Nothing should appear in the answer except the line containing "[Trao tặng phòng thí" and the lines following it through the end of the listing, each given exactly.

----

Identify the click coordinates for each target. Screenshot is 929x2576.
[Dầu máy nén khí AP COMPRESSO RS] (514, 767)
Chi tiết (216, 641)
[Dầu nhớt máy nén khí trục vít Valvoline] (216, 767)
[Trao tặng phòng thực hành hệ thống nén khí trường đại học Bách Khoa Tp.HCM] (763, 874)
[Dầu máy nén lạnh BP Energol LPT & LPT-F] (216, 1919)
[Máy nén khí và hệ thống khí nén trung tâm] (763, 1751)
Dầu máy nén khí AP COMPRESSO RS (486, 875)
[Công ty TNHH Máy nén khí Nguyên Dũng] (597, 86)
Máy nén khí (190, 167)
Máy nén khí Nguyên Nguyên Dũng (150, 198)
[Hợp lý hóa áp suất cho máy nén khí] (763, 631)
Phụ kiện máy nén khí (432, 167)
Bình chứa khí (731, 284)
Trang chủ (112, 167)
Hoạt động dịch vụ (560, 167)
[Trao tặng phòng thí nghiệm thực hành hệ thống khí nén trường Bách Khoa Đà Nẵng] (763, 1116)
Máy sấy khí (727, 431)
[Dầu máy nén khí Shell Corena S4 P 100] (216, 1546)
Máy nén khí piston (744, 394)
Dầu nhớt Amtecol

----

• ANSWER TO THE PROBLEM:
[Trao tặng phòng thí nghiệm thực hành hệ thống khí nén trường Bách Khoa Đà Nẵng] (763, 1116)
Máy sấy khí (727, 431)
[Dầu máy nén khí Shell Corena S4 P 100] (216, 1546)
Máy nén khí piston (744, 394)
Dầu nhớt Amtecol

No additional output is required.